Item 4. | PURPOSE OF TRANSACTION |
Item 4 of the Schedule 13D is hereby amended and supplemented as follows:
On June 22, 2020, WESCO International, Inc., a Delaware corporation (“WESCO”),
completed its previously announced acquisition of the Issuer. Pursuant to the terms of the Agreement and Plan of Merger, dated as of January 10, 2020 (the “Merger Agreement”), by and among the Issuer, WESCO and Warrior Merger Sub, Inc., a Delaware
corporation and a wholly owned subsidiary of WESCO (“Merger Sub”), Merger Sub was merged with and into the Issuer (the “Merger”), with the Issuer surviving the Merger and continuing as a wholly owned subsidiary of WESCO.

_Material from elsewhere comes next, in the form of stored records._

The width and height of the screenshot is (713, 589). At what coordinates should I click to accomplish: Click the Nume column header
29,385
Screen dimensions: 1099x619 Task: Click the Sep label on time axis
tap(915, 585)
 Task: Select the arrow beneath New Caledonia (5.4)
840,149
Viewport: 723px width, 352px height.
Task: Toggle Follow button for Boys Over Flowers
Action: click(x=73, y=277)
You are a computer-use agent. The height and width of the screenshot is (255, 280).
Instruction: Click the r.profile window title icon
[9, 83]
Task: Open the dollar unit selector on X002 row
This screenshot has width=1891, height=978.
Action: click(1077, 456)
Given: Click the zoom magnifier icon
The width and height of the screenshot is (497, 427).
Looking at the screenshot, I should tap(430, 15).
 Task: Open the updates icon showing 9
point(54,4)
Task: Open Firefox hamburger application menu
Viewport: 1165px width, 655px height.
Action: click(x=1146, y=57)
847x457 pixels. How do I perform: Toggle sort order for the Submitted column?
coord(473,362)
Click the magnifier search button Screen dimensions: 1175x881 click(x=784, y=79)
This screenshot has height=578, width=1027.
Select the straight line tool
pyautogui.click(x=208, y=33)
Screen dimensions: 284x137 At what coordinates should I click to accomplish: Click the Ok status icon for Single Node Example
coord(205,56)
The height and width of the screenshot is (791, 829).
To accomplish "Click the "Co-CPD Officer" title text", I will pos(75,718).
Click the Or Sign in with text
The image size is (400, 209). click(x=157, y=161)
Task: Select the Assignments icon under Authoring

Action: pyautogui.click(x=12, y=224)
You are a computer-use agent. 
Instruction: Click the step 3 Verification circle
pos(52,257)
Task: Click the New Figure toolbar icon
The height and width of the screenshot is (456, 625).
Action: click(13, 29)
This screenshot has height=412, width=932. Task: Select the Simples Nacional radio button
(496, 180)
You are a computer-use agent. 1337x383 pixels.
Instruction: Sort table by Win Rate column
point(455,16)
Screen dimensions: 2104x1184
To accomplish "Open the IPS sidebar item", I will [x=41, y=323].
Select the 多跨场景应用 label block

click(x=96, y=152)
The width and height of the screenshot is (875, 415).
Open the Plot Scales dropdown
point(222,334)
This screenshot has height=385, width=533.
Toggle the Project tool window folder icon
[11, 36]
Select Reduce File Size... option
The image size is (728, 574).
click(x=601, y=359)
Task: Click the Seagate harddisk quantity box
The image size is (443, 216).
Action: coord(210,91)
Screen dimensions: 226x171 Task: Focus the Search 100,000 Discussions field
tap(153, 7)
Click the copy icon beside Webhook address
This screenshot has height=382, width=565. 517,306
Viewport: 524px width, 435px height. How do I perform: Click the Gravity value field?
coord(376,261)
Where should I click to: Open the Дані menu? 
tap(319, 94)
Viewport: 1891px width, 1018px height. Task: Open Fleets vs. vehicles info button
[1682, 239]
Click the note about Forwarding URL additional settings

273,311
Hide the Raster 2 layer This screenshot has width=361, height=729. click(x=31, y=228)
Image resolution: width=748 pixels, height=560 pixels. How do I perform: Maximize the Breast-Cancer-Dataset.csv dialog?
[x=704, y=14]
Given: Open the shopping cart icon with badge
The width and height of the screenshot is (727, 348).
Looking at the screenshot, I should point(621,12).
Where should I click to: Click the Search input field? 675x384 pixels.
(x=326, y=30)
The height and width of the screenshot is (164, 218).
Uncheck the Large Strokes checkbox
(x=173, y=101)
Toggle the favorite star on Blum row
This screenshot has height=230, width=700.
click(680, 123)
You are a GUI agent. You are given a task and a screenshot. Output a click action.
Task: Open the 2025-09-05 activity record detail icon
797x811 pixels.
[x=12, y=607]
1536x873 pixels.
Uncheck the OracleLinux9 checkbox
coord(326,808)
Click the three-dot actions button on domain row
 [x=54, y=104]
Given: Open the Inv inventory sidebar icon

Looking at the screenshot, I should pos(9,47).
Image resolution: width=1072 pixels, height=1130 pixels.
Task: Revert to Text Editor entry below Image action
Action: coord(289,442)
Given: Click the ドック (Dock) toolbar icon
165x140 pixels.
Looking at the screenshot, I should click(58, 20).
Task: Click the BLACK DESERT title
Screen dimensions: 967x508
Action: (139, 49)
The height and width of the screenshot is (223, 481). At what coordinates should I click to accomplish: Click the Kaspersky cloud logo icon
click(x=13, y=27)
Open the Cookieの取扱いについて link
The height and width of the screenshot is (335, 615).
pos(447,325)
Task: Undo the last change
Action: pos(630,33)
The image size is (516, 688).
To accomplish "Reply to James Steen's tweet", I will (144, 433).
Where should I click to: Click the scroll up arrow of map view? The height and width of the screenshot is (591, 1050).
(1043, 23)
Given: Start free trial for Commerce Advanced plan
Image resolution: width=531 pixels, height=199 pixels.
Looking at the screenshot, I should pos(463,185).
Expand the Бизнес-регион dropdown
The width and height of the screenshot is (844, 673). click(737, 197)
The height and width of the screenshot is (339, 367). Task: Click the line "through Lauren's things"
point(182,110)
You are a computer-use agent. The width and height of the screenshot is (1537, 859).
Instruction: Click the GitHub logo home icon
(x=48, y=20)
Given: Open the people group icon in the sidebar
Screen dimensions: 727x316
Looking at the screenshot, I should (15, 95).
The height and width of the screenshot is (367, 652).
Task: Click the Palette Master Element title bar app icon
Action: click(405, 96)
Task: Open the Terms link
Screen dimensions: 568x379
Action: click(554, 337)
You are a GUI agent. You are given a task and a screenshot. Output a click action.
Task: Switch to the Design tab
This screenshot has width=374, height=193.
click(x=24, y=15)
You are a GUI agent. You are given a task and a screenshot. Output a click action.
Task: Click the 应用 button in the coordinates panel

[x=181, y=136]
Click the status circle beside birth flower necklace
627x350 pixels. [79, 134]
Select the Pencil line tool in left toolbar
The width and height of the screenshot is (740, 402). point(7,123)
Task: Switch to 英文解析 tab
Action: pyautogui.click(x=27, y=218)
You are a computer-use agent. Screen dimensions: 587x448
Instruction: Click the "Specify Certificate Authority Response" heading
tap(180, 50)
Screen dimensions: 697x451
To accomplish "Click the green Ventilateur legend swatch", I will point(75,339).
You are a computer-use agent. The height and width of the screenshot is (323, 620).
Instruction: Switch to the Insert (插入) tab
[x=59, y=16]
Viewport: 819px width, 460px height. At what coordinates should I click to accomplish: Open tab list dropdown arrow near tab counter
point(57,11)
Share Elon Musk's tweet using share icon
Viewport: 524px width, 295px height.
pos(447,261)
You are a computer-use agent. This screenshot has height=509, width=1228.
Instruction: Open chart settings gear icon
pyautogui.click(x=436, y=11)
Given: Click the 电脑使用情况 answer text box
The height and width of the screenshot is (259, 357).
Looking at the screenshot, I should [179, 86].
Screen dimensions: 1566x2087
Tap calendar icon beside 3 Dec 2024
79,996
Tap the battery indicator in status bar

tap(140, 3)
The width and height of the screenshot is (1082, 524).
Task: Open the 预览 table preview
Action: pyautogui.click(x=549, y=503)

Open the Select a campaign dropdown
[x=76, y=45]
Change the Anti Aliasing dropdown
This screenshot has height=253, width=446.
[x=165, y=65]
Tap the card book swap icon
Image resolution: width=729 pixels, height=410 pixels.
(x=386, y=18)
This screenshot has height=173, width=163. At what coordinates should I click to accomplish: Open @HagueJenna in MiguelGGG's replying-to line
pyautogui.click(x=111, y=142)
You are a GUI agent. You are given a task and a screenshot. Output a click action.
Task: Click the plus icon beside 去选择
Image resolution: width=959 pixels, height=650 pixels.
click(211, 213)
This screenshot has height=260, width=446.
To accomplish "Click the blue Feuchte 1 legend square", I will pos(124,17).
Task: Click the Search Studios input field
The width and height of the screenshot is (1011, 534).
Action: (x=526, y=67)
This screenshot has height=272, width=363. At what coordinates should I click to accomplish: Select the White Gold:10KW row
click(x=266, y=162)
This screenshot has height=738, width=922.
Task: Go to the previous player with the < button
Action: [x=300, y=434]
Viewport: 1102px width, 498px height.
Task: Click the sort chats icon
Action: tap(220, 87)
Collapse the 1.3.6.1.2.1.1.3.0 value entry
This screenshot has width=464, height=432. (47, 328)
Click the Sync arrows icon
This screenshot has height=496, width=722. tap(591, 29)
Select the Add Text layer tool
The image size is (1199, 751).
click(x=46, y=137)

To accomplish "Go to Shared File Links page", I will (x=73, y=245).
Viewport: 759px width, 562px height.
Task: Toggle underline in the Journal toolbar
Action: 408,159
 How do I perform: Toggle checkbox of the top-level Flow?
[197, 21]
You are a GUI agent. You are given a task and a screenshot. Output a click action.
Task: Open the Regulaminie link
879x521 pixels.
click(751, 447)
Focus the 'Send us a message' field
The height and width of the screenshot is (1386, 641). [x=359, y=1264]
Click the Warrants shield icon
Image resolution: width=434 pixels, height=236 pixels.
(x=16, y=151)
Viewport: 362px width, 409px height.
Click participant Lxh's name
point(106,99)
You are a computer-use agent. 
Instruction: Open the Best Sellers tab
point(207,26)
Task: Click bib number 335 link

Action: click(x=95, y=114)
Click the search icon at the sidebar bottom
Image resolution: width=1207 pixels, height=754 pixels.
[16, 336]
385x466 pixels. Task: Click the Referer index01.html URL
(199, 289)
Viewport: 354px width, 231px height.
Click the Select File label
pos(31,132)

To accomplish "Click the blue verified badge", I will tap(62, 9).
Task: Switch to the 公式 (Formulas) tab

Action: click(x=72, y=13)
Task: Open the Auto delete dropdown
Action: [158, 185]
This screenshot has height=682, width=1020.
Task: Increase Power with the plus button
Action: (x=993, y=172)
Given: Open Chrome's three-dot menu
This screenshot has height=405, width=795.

At the effective time of the Merger (the “Effective Time”), each outstanding share
of Common Stock (subject to limited exceptions, including shares with respect to which dissenters’ rights have been validly exercised in accordance with Delaware law) was converted into the right to receive: (i) $72.82 in cash, without interest,
after giving effect to certain adjustments set forth in the Merger Agreement (the “Cash Consideration”); (ii) 0.2397 shares of common stock of WESCO (the “Common Stock Consideration”), par value $0.01 per share; and (iii) 0.6356 depositary shares
(the “Preferred Stock Consideration”), each representing a 1/1,000th interest in a share of newly issued fixed-rate reset cumulative perpetual preferred stock of WESCO, Series A, with a $25,000 stated amount per whole preferred share and an initial
dividend rate equal to 10.625% (the Preferred Stock Consideration, the Cash Consideration and the Common Stock Consideration, collectively, the “Merger Consideration”). Pursuant to the Merger Agreement, immediately prior to the Effective Time, each
outstanding restricted Common Stock unit award granted prior to January 10, 2020, became fully vested (in the case of any performance-based restricted Common Stock unit award, with the level of achievement of performance-based vesting criteria
measured in accordance with the terms of the applicable award agreement) and was cancelled in exchange for the right to receive, in consideration of and in full settlement thereof, in respect of each share of Common Stock underlying such award, a
cash payment (without interest) equal to the value of the Merger Consideration. Each outstanding restricted Common Stock unit granted on or after January 10, 2020 was converted into a cash-settled WESCO phantom stock unit.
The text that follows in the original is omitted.